Mowa oczywiście o Wielkiej Brytanii, która w marcu 2019 roku opuści Unię Europejską, a wraz z Brexitem Wspólnota zostanie pozbawiona największego hubu fintechowego w Europie. Okazuje się jednak, że brytyjski sandbox nie jest wcale projektem idealnym, co obrazuje najnowszy raport Deloitte i Innovative Finance.

Pełny raport „A journey through the FCA regulatory sandbox” można pobrać tutaj.

Piaskownica tylko dla dużych? Bez kadry prawniczej ani rusz

Opracowanie zwraca uwagę na wyzwania, z którymi muszą mierzyć się fintechy aplikujące do regulacyjnej piaskownicy. Pierwsza przeszkoda pojawia się już na starcie, ponieważ bez doświadczenia w branży finansowej lub wykwalifikowanej kadry prawniczej ciężko przejść proces autoryzacji. Fintechy skarżą się także na problemy ze znalezieniem klientów, chcących wziąć udział w testach.

Brytyjski sandbox wystartował w 2016 roku i jak na razie przyjęto do niego 89 fintechów (aplikowało prawie 300). W najnowszym naborze do środowiska testowego dołączyło 29 firm. Funkcjonowanie piaskownicy podzielone jest na 4 etapy – Aplikację, Autoryzację, Testy i Wyjście.

Znaczna część fintechów skarży się na skomplikowany i zawiły proces autoryzacji, który stwarza szczególne problemy firmom nie mającym doświadczenia w branży finansowej. W takiej sytuacji niezbędne jest zatrudnienie kadry do działu prawnego i compliance, co wiąże się oczywiście z dużymi kosztami. Sporym wyzwaniem okazał się także etap testowy – startupy skarżyły się na problemy ze znalezieniem klientów, wymagające ramy czasowe i konieczność otwierania firmowego rachunku w banku (co jest czasochłonne).

Najwięcej wątpliwości budzi jednak ostatni etap, czyli opuszczenie piaskownicy. Deloitte i Innovative Finance zauważają, że nie wszystkie fintechy wiedzą kiedy mogą opuścić piaskownicę, lub kiedy ich postępy zostaną ocenione przez Financial Conduct Authority. Takie niejasności pojawiają się nawet wtedy, gdy startup przedstawi ostateczny raport z testów. Tego typu problemy zgłaszały głównie te firmy, których produkt budził pewne wątpliwości pod względem regulacyjnym.
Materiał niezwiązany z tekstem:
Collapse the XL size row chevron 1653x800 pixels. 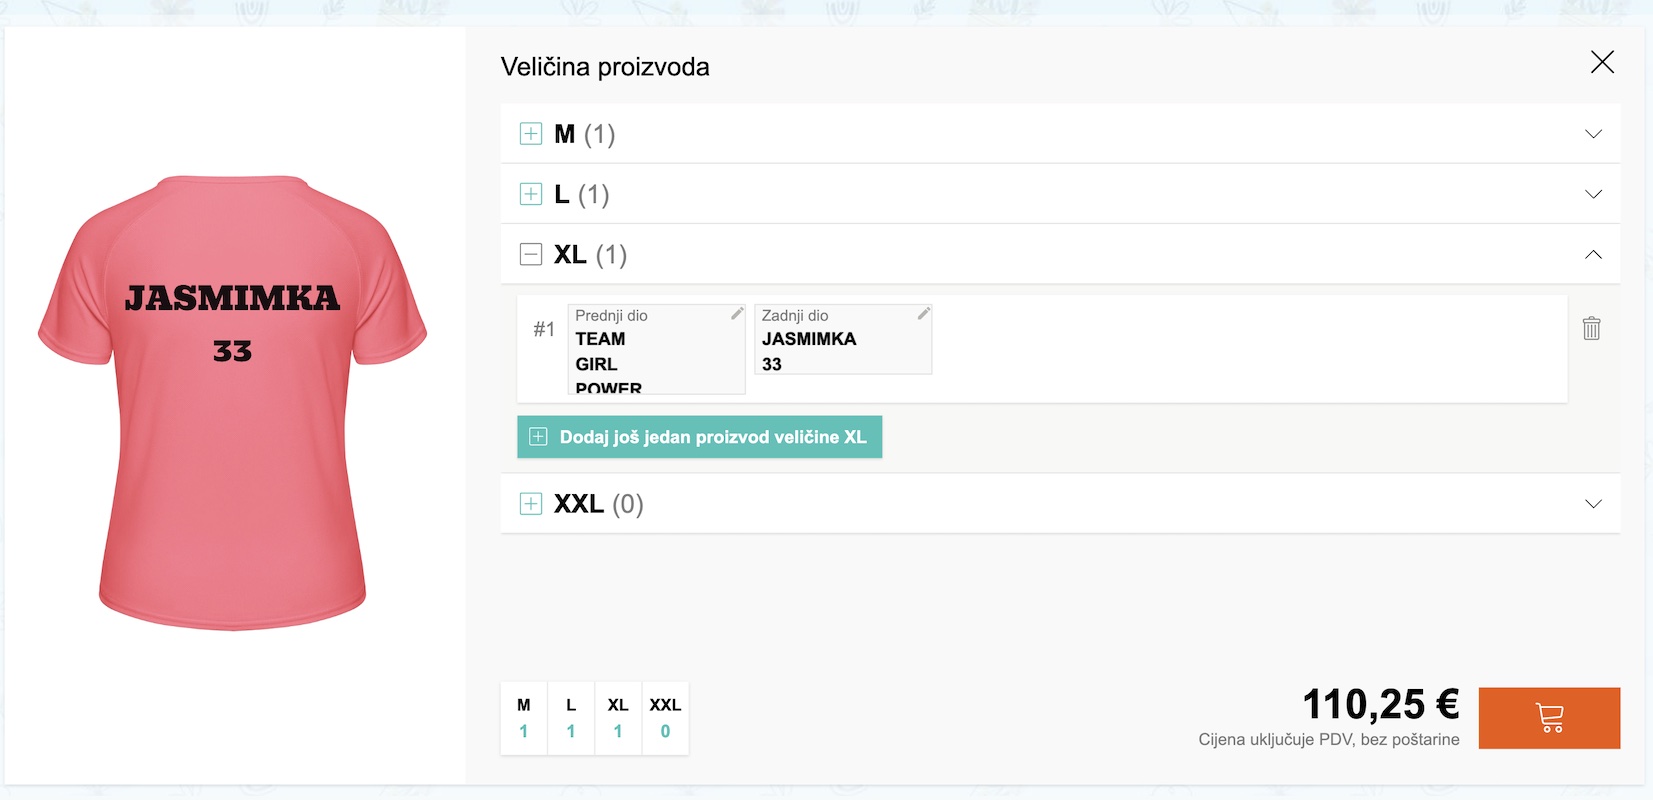[x=1593, y=254]
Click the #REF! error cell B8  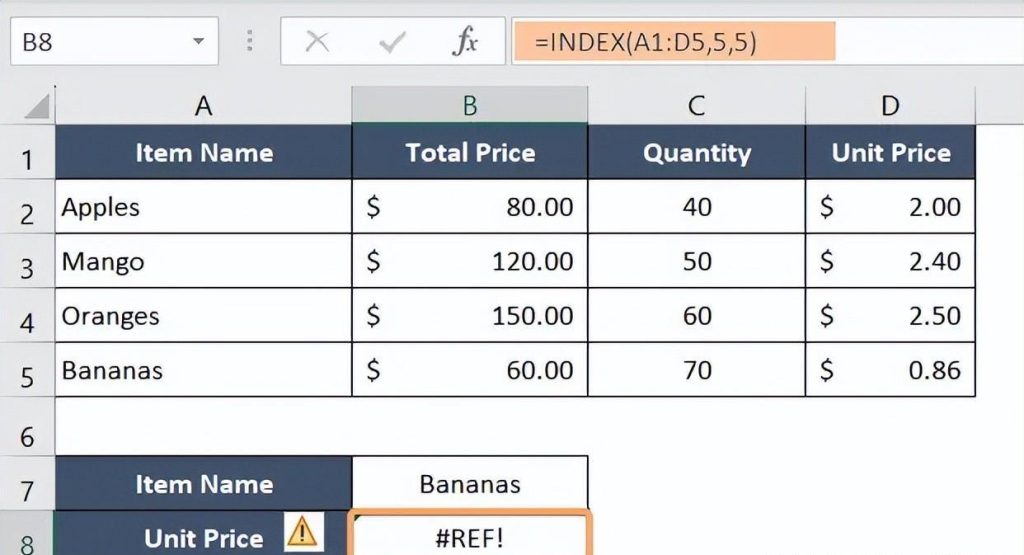tap(470, 536)
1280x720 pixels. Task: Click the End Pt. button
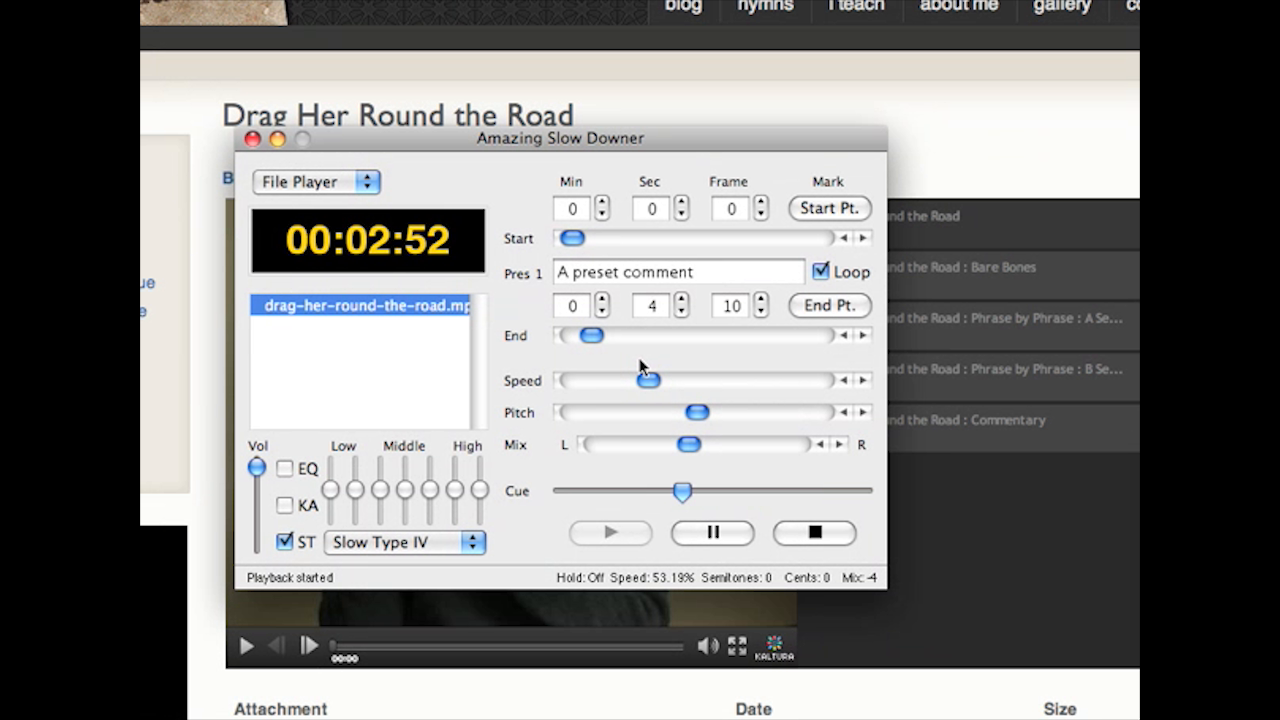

Polska powinna wyciągnąć wnioski z błędów FCA

Można odnieść wrażenie, że brytyjska piaskownica została przygotowana jako rozwiązanie dla dojrzałych i doświadczonych fintechów. Rozumiemy, że do sandboxa nie można przyjmować każdej firmy, ponieważ nadzorca odpowiada przede wszystkim za bezpieczeństwo rynku, ale zbyt skomplikowane wymagania dla początkujących kłócą się z samą ideą piaskownicy regulacyjnej. W takim wydaniu sandbox wspiera większe firmy, które chcą testować nowe produkty, a nie mniejsze podmioty, dopiero wchodzące na rynek ze swoim rozwiązaniem.

Błędy popełniane przez FCA mogą być dobrym przykładem dla jej polskiego odpowiednika, czyli Komisji Nadzoru Finansowego. Przypomnijmy, że KNF na początek zamierza uruchomić wirtualną piaskownicę, a zasady naboru i jej operatorzy (wybierający fintechy) zostaną ogłoszeni w listopadzie. Następnym krokiem ma być wprowadzenie rzeczywistej piaskownicy regulacyjnej. Na razie namiastką wirtualnego sandboxa jest Innovation Hub, do którego przez pierwsze 6 miesięcy zgłosiło się 35 fintechów – głównie z takich obszarów jak usługi płatnicze, kryptowaluty, robodoradztwo, crowdfunding, czy ICO.

Podczas ostatniej debaty na temat innowacji finansowych w Polsce, przewodniczący KNF Marek Chrzanowski zdradził, że Urząd prowadzi obecnie wymianę stażystów i spółek fintechowych z rynkami azjatyckimi – dzięki współpracy z singapurskim nadzorcą i bankiem centralnym Monetary Authority of Singapore. Przypomnijmy, że w ostatnich miesiącach KNF nawiązał bliższe relacje z krajami, w których od jakiegoś czasu działa już regulatory sandbox. Mowa o takich państwach jak Singapur, Hong Kong i Tajwan.